A Kinetically Superior Rechargeable Zinc-Air Battery Derived from Efficient Electroseparation of Zinc, Lead, and Copper in Concentrated Solutions

Abstract

Zinc electrodeposition is currently a hot topic because of its widespread use in rechargeable zinc-air batteries. However, Zn deposition has received little attention in organic solvents with much higher ionic conductivity and current efficiency. In this study, a Zn-betaine complex is synthesized by using ZnO and betainium bis[(trifluoromethyl)sulfonyl]imide and its electrochemical behavior for six organic solvents and electrodeposited morphology are studied.
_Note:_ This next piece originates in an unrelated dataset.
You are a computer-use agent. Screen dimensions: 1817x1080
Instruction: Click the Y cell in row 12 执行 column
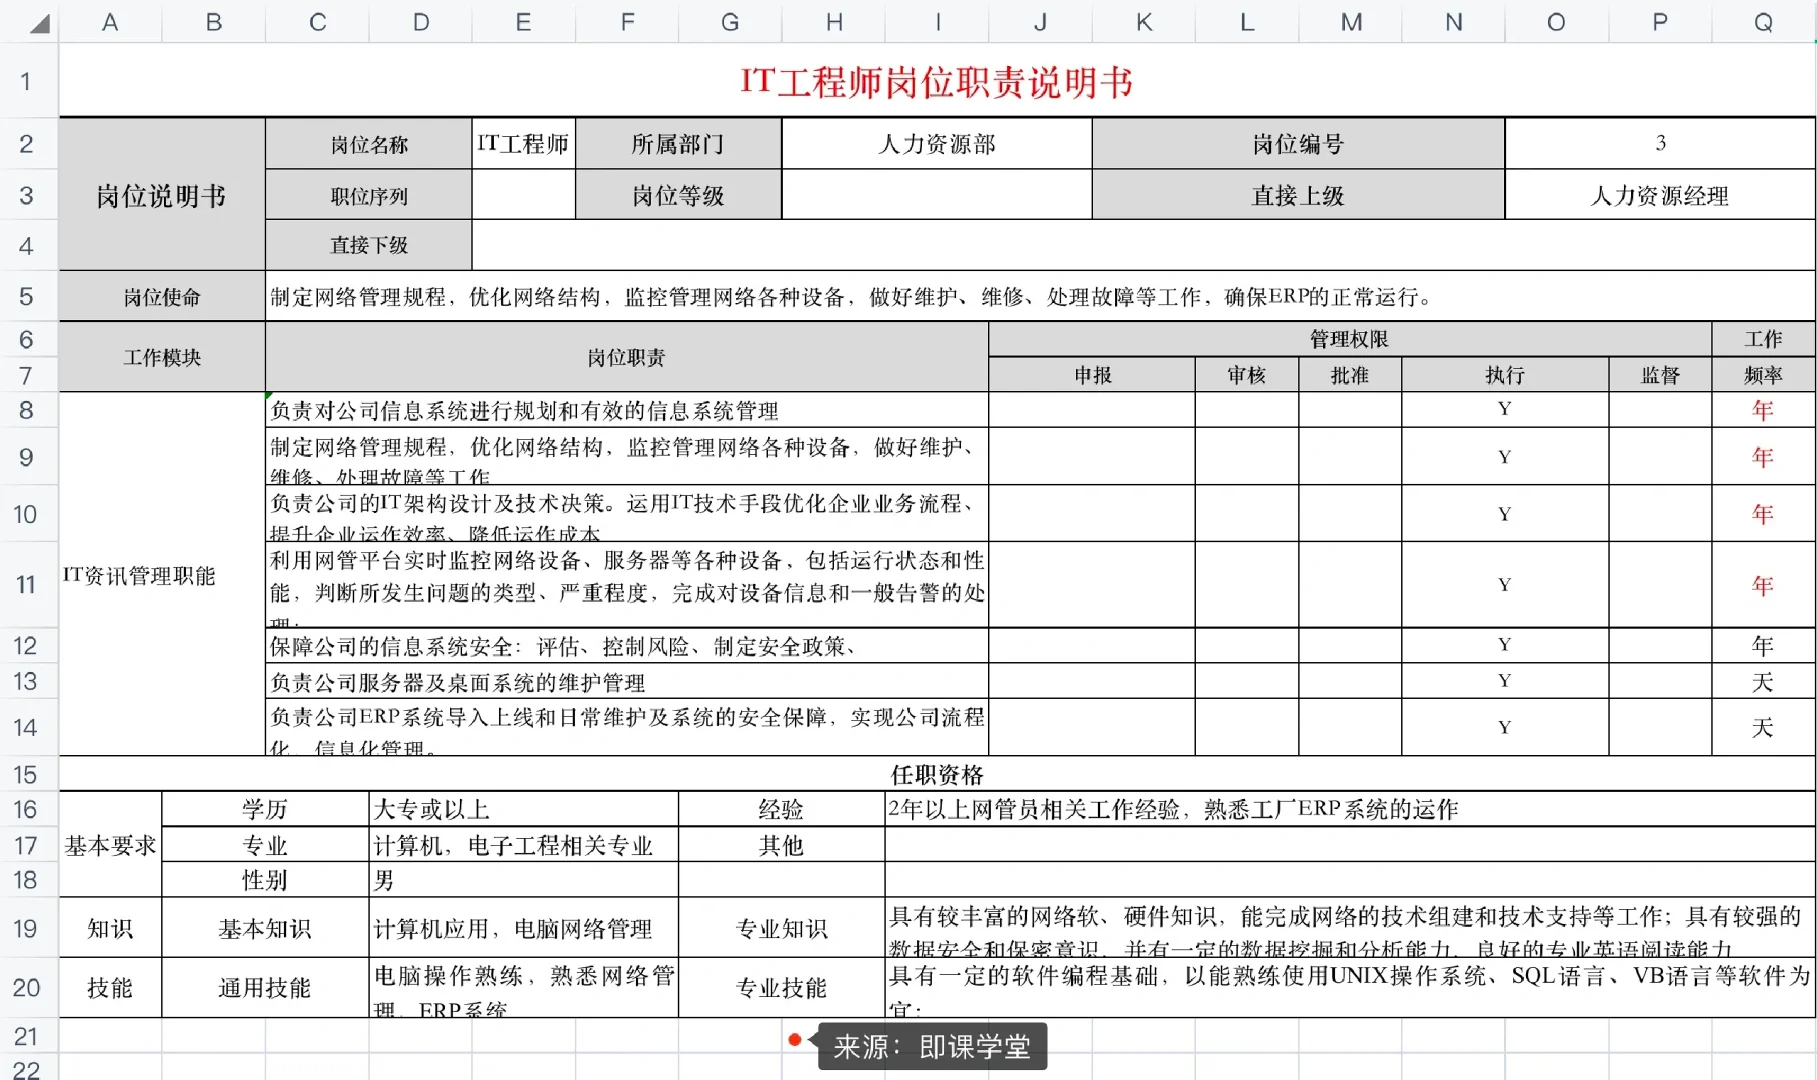[x=1504, y=645]
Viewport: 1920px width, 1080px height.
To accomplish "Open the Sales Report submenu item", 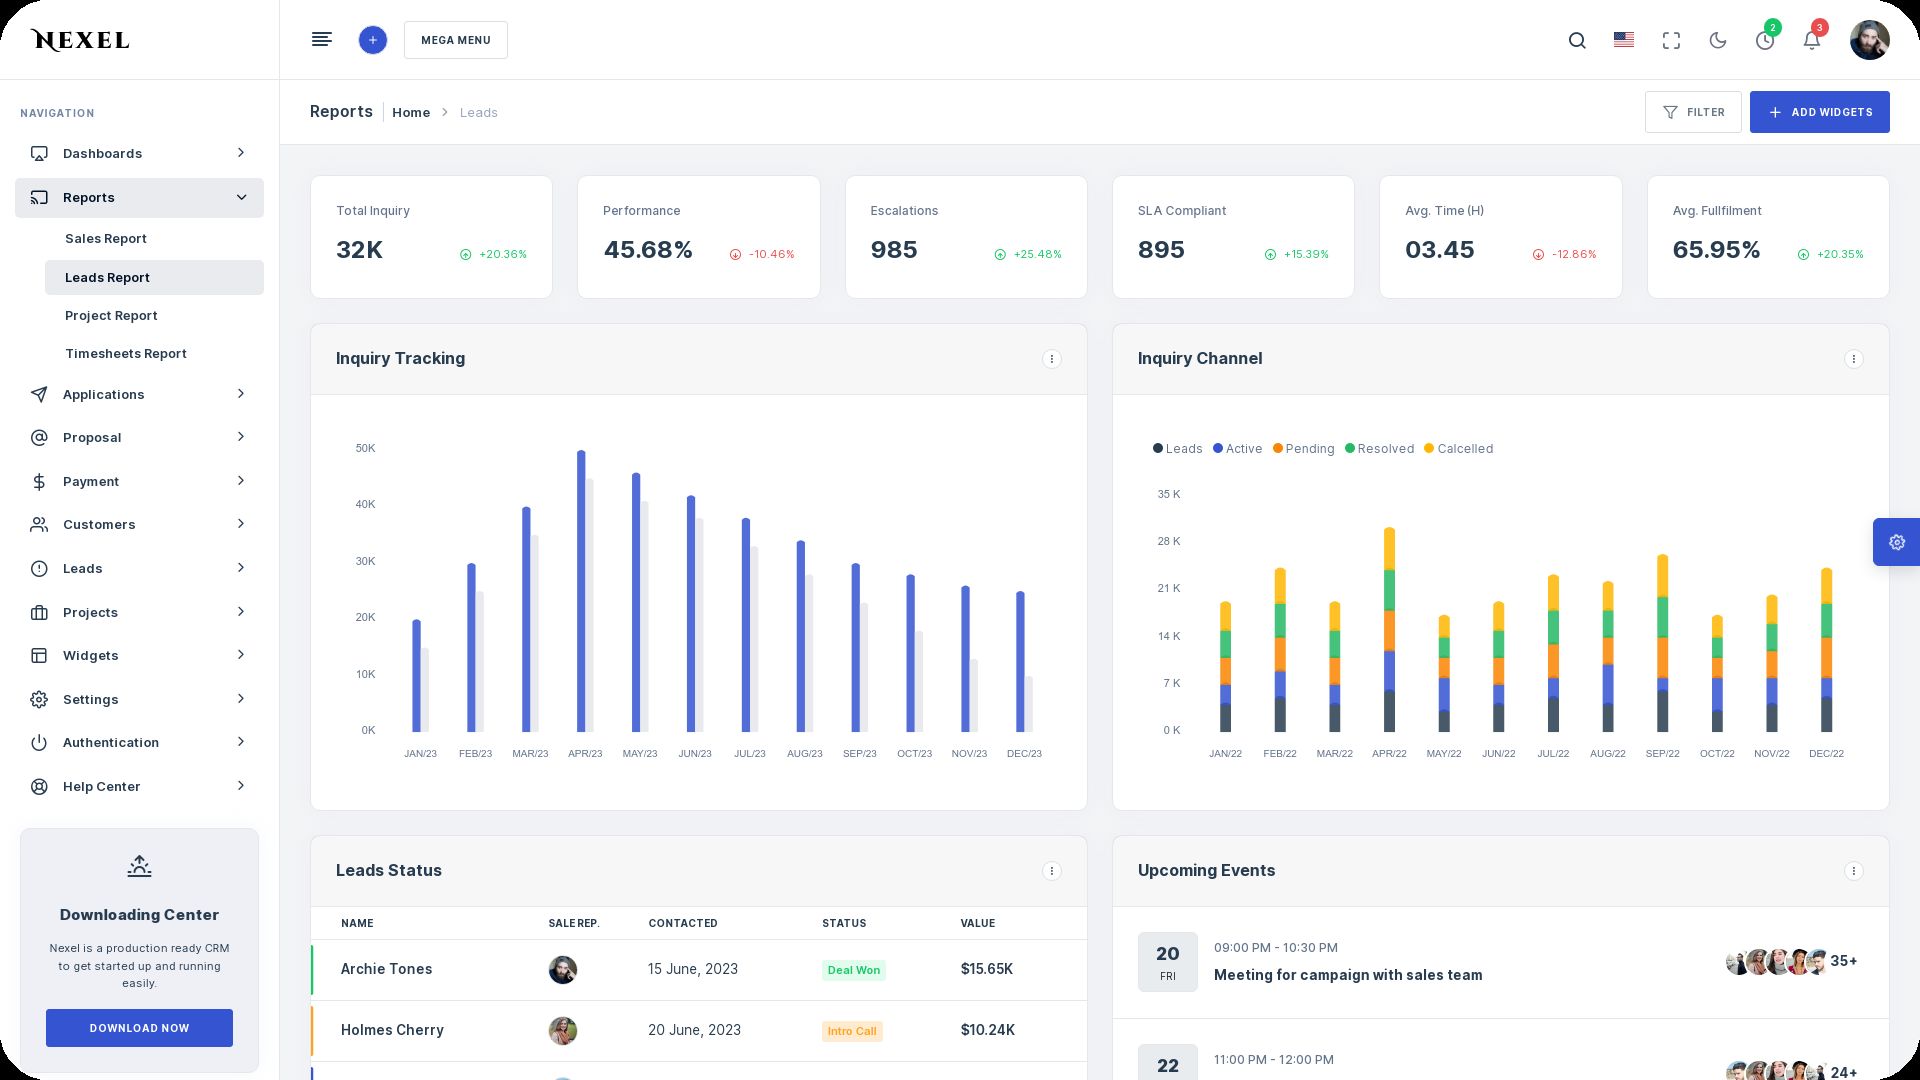I will (x=106, y=239).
Acetonitrile allowed dendrite-free Zn electrodeposition at room temperature with current efficiencies of up to 86 %. From acetonitrile solutions in which Zn, Pb, and Cu complexes are dissolved in high concentrations, Zn and Pb/Cu are efficiently separated electrolytically under potentiostatic control, allowing the purification of solutions prepared directly from natural ores. Additionally, a highly flexible Zn anode with excellent kinetics is obtained by using a carbon fabric substrate. A rechargeable zinc-air battery with these electrodes shows an open-circuit voltage of 1.63 V, is stable for at least 75 cycles at 0.5 mA cm−2 or 33 cycles at 20 mA cm−2, and allows intermediate cycling at 100 mA cm−2.